### [What the task requires]
Can you output, word for word, the part of the article below about Ira's first year that opens with the words containing "It seems that" and closes with "new french doors."?

### [Document excerpt]
= Beginning of Section =

Jun 20, 2016 etc
A first birthday is just one of many milestones
This article was first published in the June 2016 issue of Metro. Illustration by Angela Keoghan.
Ira turns one this month, which seems impossible. I know everyone asks where the time went… But where did the time go?
It feels about a week since he was born late on a winter’s evening after the doctors and nurses rushed Hannah into emergency surgery. He arrived under the glaring white lights of an operating theatre at Auckland City Hospital instead of in one of the birthing suites, surrounded by aromatherapy candles and low light.
Ira is turning into a particularly delightful human being, affectionate and cuddly, with his mother’s sense of humour and his father’s tendency to talk too loudly — though right now it’s a tendency to jabber away too loudly in an approximation of words that we nevertheless understand. He starts daycare next week, for two days a week, and Hannah returns to work.
For a while, instead of crawling, he dragged himself along the ground, his legs flailing behind him. Then all of a sudden, he engaged his knees and he was away. He recently started sleeping through the night — hurrah! — and he has two bottom teeth and four more on the way, hovering just there in a hard line along his top gum.
It seems that something massive changes in him once a week, before it is forgotten a week or two later in an evaporating slipstream of progress as he moves to the next milestone and we quickly forget what it was like before.
My heart lurched with pride, and I felt like the luckiest man in the world.
Our house is still half-finished. We have yet to get around to painting the nice big french doors we installed last year and right now — as in, right now, as I write this — Spike The Builder is digging holes for our front fence, the fourth builder we consulted since none of them could ever quite understand that we wanted a Japanese-ish fence, kind of wabiswabi and lightweight and timber. (Is it really that hard?) We just gave up for a while, and so everyone looks straight in through those really nice new french doors.
We have dug an awful lot of holes and planted rather a lot of plants. But our courtyard isn’t finished and I haven’t got around to burying the cables for the lighting out there, and there’s a big pile of concrete beside the drive that I still need to get into a skip, and the garage needs painting.
On Monday, Megan The Architect is coming to show us designs for the extension, which means in a few short months we will tear off the back of the house and add two badly needed bedrooms and disappear down the rabbit hole of renovation. Again.
Meanwhile, I am most often found at my desk. I’m self-employed and work at home, mainly because this gives me the flexibility of actually living my life and spending more time with my family.
Yet if I’m honest, I’m often absent, tapping away in a corner of the living room: here I am, guiltily turning into one of those fathers who spends most of his time working and the rest of the time thinking about work, disappearing into a thousand-yard stare over a half-eaten piece of toast each morning.
And then, every now and then, I’ll be working away and something monumental will happen. Recently, Ira’s progressed from standing for a few seconds — almost as if he’s forgotten he’s not holding on to anything — to coasting around the room, holding onto pieces of furniture and then crawling between them.
In the past week, he’s started to take the odd step, pushing off from the couch and taking one step towards a chair, laughing away with a staccato ha ha ha ha, before falling on his bum and crawling the rest of the way.
Today, he took it further, taking three toddling steps towards Hannah, a gleeful chuckle in his throat. My heart lurched with pride, and I felt like the luckiest man in the world.

= End of Section =

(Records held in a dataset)
= Beginning of Section =

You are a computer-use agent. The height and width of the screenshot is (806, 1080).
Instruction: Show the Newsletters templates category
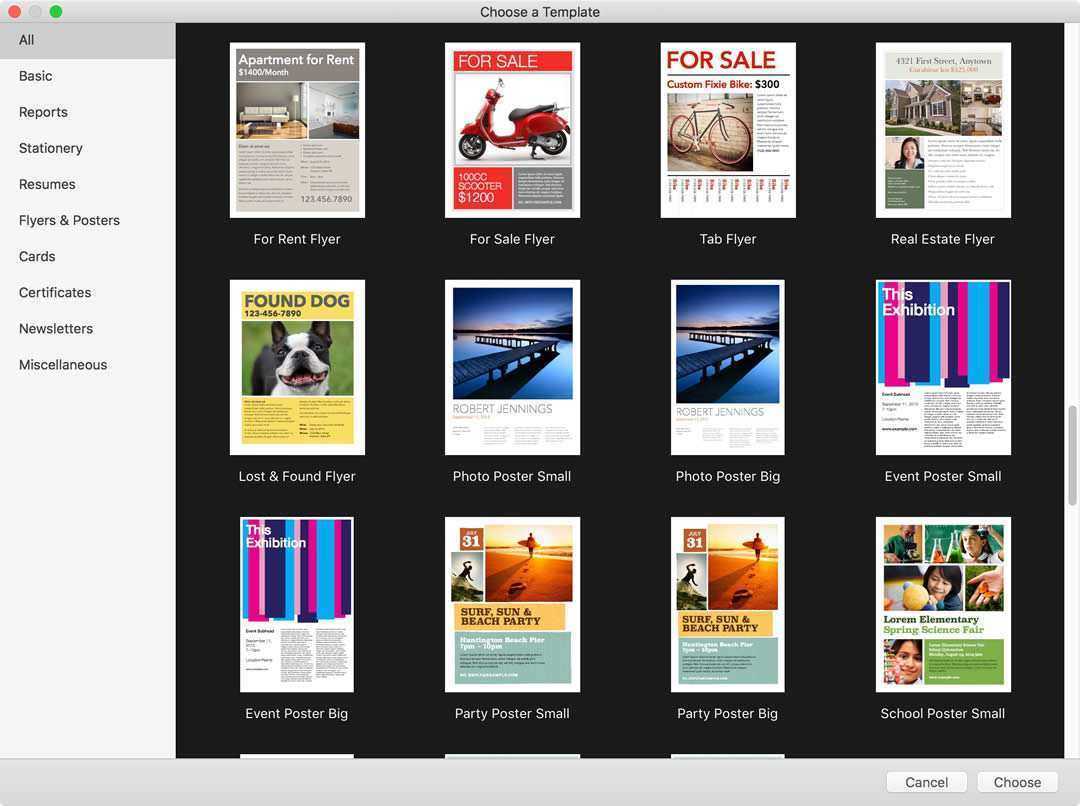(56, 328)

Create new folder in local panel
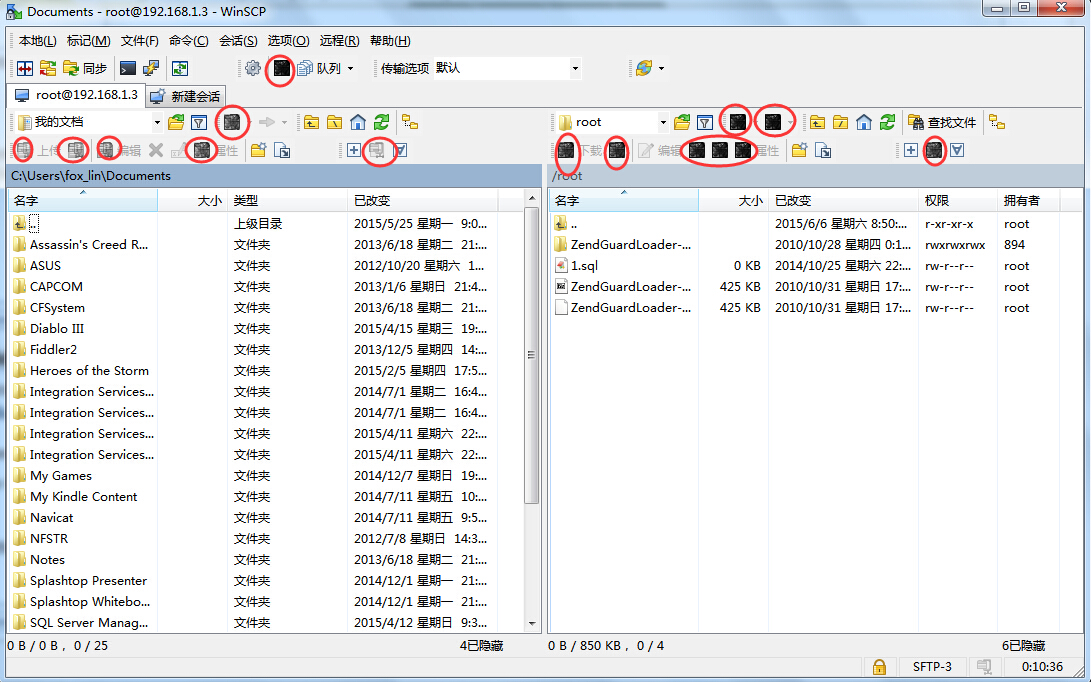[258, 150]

= End of Section =

### [Reply]
It seems that something massive changes in him once a week, before it is forgotten a week or two later in an evaporating slipstream of progress as he moves to the next milestone and we quickly forget what it was like before.
My heart lurched with pride, and I felt like the luckiest man in the world.
Our house is still half-finished. We have yet to get around to painting the nice big french doors we installed last year and right now — as in, right now, as I write this — Spike The Builder is digging holes for our front fence, the fourth builder we consulted since none of them could ever quite understand that we wanted a Japanese-ish fence, kind of wabiswabi and lightweight and timber. (Is it really that hard?) We just gave up for a while, and so everyone looks straight in through those really nice new french doors.